What can one say about an artist that can depict in strong black outlines Florence’s Signoria Square, the Church of Santa Croce, the Arno, Ponte Vecchio, and the Cathedral Santa Maria del Fiore and city houses seemingly all dancing and swaying together in song as it were the first bright day of creation? We can admit, surely, that this well-traveled, sophisticated man is in the full throes of a deeply imaginative reverie when he creates these visions. For such is the art of John Veteri. He is self-taught. His artmaking, while fueled by a populist sensibility, has a rigorous formal rigor to it that is matched by its intensity and freshness.

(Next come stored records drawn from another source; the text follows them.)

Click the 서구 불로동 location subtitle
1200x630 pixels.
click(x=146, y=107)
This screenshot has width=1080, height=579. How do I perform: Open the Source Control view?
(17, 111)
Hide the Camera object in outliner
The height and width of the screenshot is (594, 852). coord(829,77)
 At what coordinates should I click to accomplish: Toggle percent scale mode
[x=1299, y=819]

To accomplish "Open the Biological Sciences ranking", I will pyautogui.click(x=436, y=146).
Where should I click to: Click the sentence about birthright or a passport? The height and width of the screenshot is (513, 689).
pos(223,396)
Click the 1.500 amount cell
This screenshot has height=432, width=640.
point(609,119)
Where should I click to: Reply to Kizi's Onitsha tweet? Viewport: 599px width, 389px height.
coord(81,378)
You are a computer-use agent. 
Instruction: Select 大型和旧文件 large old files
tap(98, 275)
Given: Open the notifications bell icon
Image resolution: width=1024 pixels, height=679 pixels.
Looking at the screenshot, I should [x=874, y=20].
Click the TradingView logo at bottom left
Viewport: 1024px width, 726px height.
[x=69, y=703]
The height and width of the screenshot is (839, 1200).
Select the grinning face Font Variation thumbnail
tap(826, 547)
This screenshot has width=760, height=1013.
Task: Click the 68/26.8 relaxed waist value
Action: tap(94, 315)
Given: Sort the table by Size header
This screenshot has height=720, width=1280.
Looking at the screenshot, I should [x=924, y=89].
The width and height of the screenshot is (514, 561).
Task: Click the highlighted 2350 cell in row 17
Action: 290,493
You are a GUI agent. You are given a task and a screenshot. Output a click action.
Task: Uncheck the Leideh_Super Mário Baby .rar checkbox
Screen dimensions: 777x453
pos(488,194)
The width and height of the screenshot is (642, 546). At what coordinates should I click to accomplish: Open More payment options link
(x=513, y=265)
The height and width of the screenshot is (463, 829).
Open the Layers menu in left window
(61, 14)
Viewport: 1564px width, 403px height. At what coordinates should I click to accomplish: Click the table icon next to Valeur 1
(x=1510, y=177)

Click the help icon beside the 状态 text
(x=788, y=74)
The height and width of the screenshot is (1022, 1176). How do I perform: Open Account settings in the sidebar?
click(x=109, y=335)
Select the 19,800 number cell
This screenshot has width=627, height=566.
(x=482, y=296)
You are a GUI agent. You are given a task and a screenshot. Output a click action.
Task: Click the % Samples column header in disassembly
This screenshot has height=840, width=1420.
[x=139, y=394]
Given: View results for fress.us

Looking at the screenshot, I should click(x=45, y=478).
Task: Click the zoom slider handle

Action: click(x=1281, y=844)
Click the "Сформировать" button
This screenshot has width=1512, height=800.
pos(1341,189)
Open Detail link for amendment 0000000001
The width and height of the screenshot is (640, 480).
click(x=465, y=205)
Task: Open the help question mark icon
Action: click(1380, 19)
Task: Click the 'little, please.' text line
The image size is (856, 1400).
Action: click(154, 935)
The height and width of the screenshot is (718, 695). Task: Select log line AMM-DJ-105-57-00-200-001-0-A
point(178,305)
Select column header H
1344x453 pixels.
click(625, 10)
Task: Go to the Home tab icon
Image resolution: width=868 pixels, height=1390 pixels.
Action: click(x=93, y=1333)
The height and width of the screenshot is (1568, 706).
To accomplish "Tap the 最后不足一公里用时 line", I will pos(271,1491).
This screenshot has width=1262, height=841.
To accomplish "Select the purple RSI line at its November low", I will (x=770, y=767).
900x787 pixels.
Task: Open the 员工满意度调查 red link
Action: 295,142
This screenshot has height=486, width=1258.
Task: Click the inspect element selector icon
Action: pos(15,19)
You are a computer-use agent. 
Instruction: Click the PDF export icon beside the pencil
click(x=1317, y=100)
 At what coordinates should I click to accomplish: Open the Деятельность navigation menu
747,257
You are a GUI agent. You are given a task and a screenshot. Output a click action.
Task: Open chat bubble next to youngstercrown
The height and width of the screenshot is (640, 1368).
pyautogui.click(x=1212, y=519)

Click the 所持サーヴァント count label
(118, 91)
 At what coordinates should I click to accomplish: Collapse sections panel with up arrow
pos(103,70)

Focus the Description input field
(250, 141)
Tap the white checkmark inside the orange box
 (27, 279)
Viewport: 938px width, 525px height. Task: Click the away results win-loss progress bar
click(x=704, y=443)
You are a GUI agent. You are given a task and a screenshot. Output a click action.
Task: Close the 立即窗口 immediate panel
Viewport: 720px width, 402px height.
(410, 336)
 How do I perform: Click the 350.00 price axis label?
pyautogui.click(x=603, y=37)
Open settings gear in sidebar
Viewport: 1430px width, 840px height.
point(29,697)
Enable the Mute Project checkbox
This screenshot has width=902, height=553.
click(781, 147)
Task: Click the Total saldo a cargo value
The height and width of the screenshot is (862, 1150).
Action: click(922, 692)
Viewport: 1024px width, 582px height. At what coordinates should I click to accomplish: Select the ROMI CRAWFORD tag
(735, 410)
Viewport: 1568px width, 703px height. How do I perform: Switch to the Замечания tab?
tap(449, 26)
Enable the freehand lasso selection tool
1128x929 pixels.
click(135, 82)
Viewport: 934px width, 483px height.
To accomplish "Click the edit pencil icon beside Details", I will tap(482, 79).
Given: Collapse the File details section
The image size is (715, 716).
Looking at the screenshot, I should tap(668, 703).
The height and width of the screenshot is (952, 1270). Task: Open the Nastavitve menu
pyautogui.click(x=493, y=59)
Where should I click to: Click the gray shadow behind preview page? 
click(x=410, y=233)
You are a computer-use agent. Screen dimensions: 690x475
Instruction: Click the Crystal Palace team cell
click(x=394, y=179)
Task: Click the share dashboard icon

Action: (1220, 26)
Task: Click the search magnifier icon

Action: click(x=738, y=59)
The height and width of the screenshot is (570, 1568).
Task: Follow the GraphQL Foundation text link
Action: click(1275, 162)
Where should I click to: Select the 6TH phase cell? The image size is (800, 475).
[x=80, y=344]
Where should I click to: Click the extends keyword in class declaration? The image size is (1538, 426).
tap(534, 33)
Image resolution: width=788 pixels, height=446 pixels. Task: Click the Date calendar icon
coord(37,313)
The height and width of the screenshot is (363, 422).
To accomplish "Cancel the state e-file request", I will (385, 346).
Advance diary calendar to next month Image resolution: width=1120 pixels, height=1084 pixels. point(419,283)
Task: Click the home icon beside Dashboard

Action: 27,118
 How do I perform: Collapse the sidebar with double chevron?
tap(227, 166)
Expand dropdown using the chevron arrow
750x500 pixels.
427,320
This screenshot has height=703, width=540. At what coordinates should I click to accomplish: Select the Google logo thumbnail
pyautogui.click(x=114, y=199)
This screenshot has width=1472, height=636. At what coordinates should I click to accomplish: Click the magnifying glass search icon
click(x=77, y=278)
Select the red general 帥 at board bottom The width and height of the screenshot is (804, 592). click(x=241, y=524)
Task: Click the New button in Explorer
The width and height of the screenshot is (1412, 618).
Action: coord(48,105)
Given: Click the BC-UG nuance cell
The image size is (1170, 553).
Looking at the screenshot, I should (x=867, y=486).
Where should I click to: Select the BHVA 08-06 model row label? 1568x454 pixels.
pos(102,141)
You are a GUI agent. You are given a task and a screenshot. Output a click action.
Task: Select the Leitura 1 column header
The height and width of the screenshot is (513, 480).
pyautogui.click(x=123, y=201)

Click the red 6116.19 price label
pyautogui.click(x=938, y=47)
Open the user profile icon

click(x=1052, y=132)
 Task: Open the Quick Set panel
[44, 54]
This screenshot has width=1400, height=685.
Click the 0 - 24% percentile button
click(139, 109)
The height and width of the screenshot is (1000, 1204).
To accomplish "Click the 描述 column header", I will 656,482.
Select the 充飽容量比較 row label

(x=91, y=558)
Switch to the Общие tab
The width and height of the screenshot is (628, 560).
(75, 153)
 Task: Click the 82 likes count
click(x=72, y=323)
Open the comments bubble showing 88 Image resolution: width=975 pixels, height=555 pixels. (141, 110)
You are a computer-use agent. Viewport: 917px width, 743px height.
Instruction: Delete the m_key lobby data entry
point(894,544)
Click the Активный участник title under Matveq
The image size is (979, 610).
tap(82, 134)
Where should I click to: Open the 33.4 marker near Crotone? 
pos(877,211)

Veteri has an undeniable comic strip feel for city life. That life, which he captures in such a persuasive fashion, is colorful, bold, chaotic, vibrant and comical. This carnivalesque aspect of social space is explored with remarkable energy, which combines in a unique way sensations of delicacy and rawness, rowdiness and refinement.

There is a sense of parody and homage here to each of the New World and Old World environments that Veteri pays attention. And this adds to the obvious joy that courses through his work as his sense of theater and of the spectacle allowing us to humanize densely crowded city life. His formal intelligence, particularly when he exploits cut-outs and collage in ‘Street Fair” and “Skyline” where his intricate filigreed decoupage and collage elements, choice of contrasting colors and negative spaces allow the eye to oscillate between two and three dimensions is dramatically realized.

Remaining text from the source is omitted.